### Records to process
= = = = = = =

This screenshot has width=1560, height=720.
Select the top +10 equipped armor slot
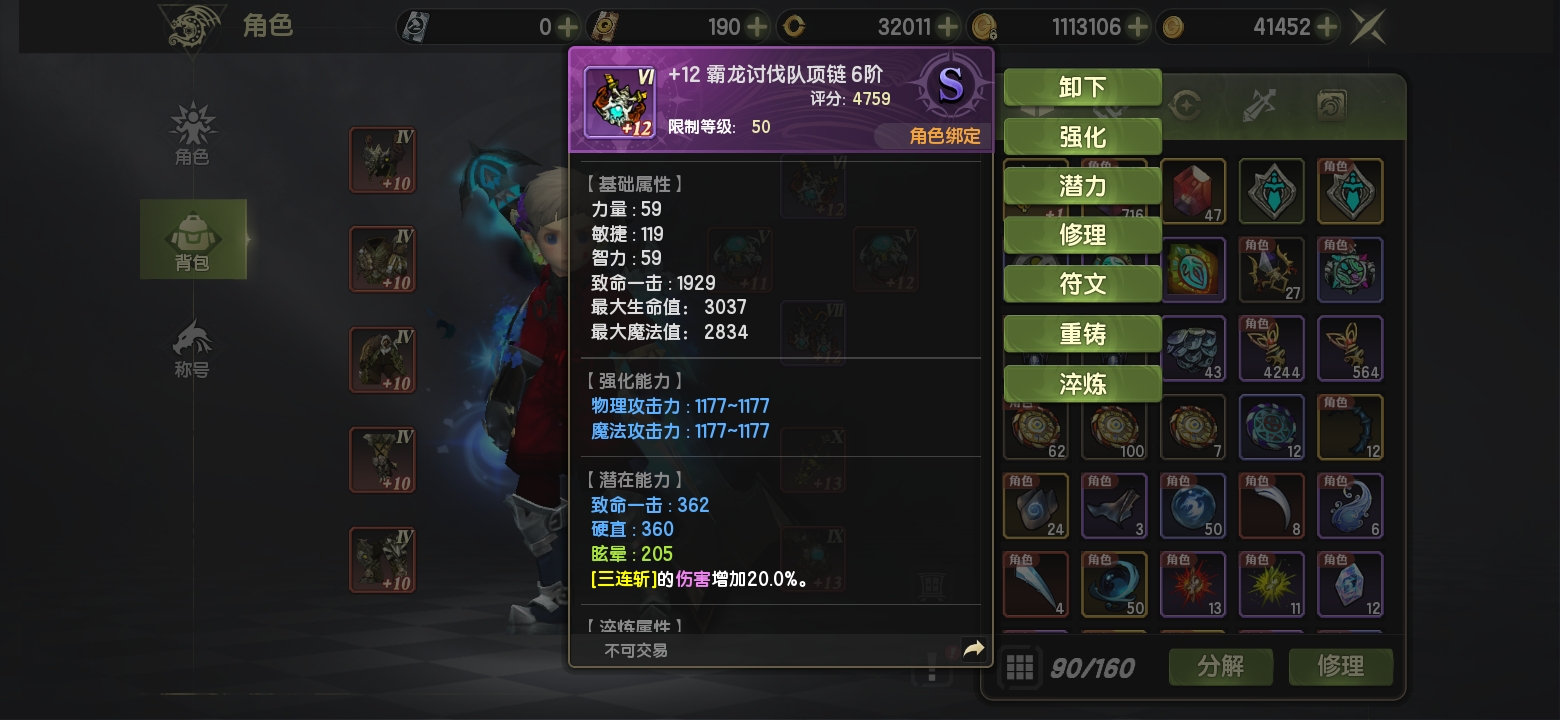coord(382,160)
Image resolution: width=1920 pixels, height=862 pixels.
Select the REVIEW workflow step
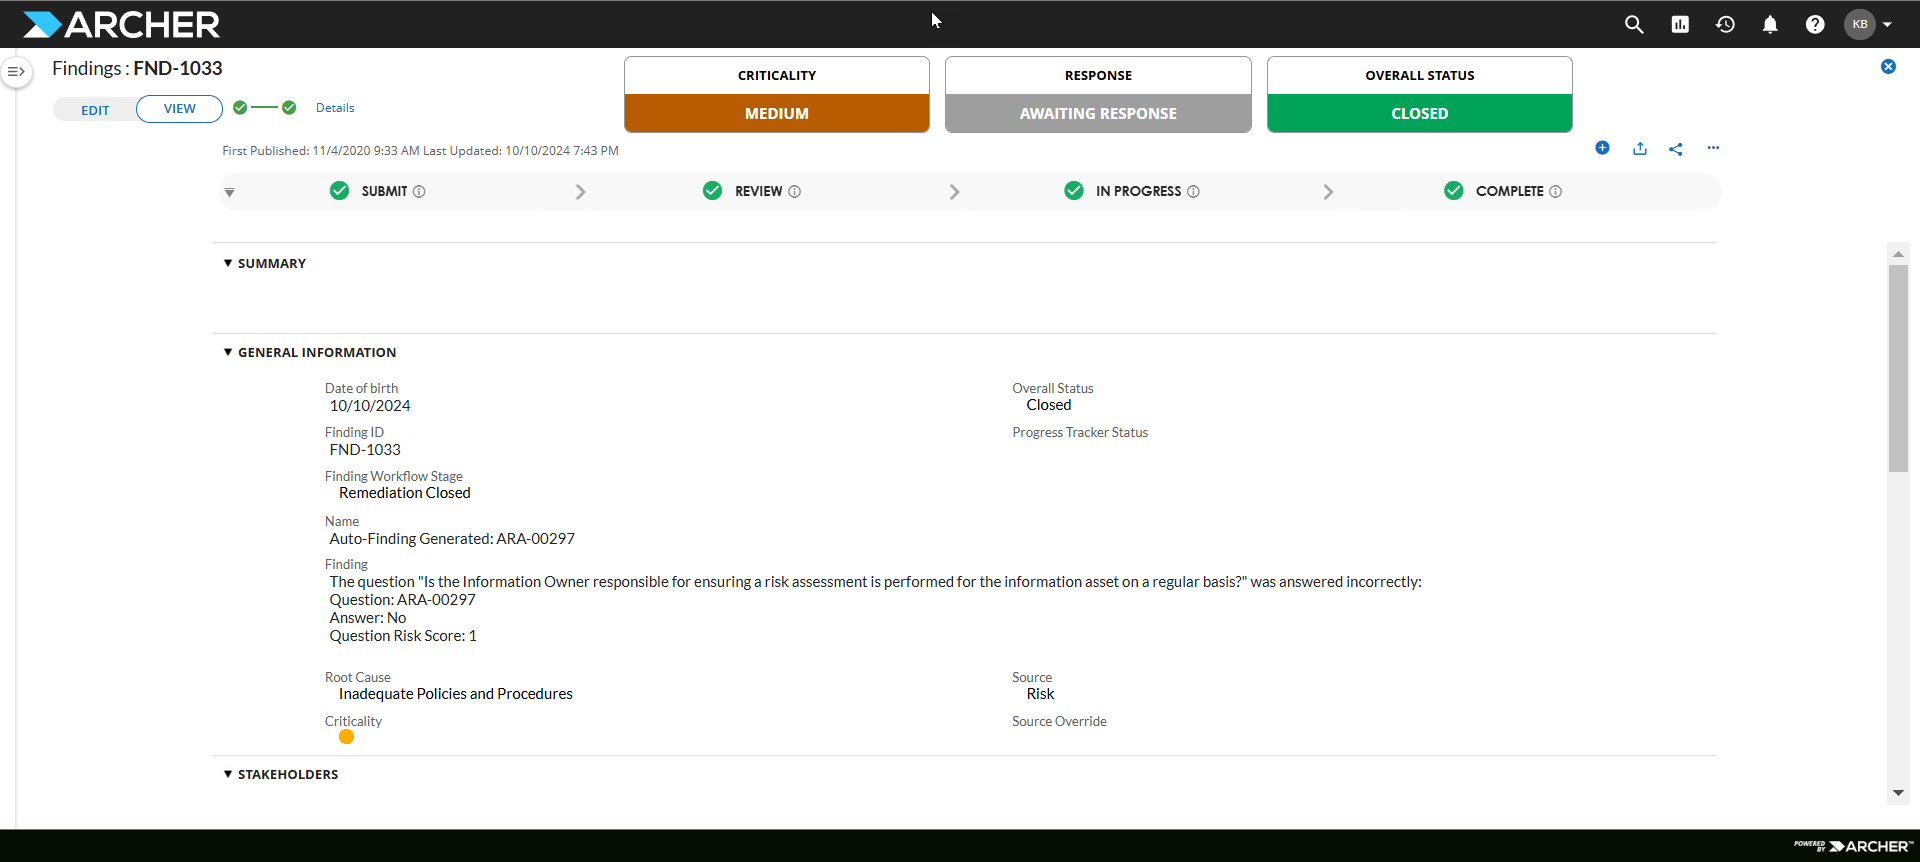click(x=758, y=191)
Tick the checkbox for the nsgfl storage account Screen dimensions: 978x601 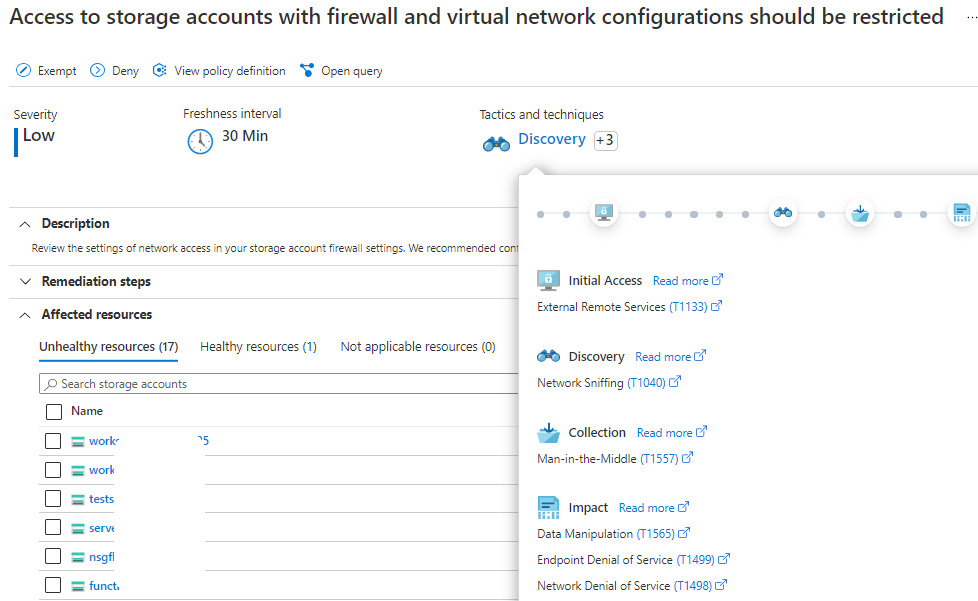(54, 557)
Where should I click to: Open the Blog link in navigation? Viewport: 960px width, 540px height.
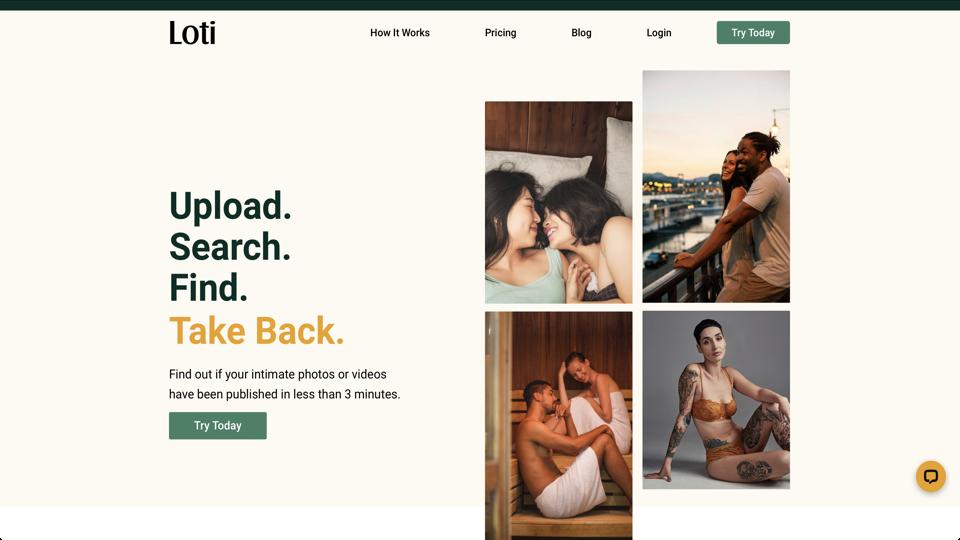tap(581, 33)
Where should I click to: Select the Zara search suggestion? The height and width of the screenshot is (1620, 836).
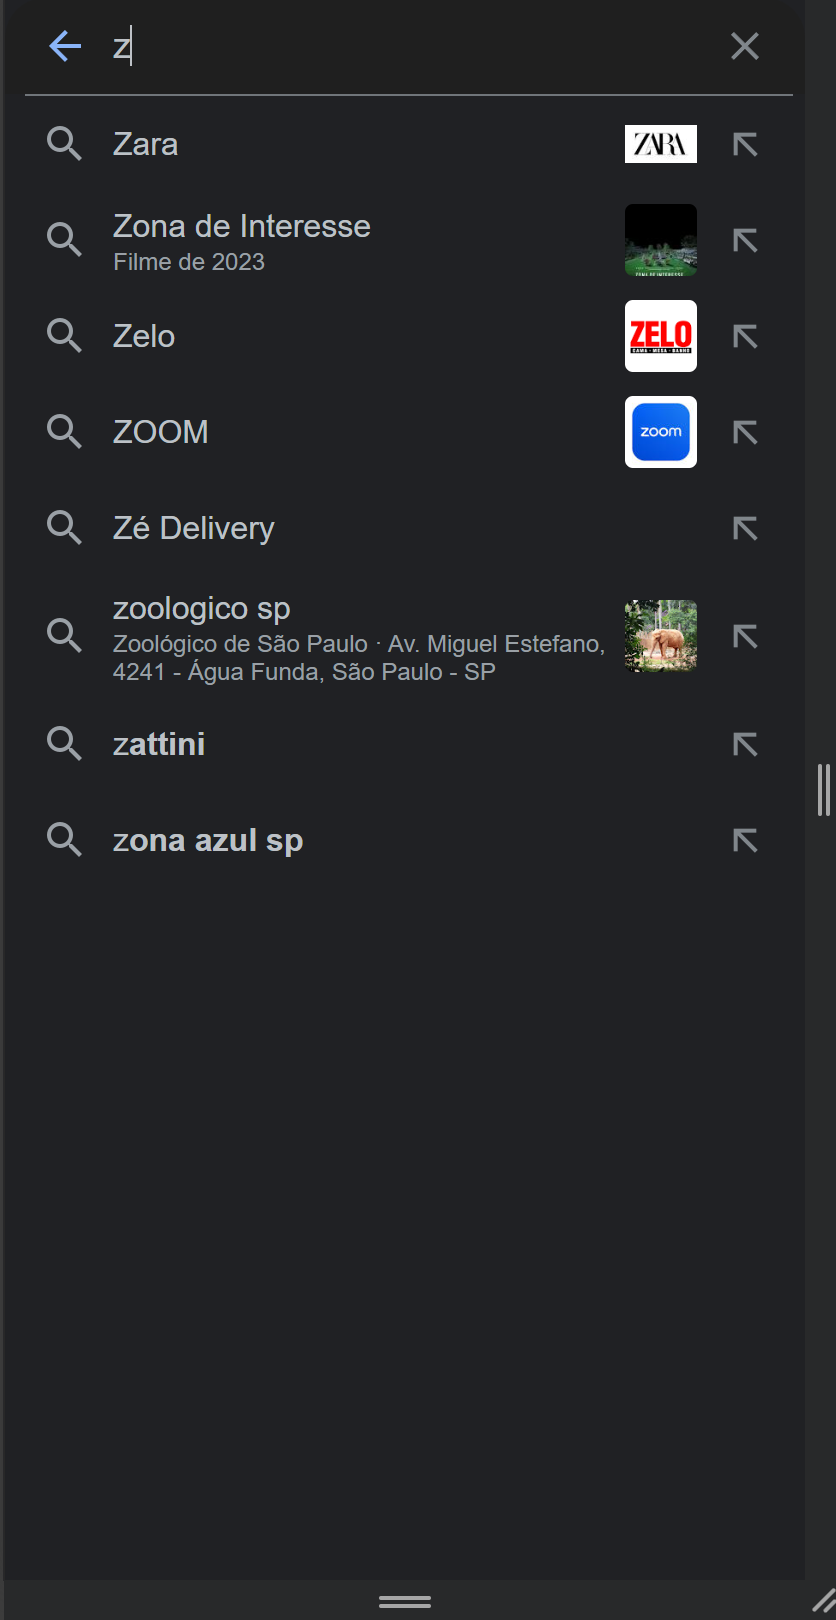tap(146, 144)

= = = = = = =

### Activity
Will you repeat the material above, but only from the line containing "Where should I click to: Select" through its last line, exactly and without the pictures?

### Result of the exercise
Where should I click to: Select the Zara search suggestion? The height and width of the screenshot is (1620, 836).
tap(146, 144)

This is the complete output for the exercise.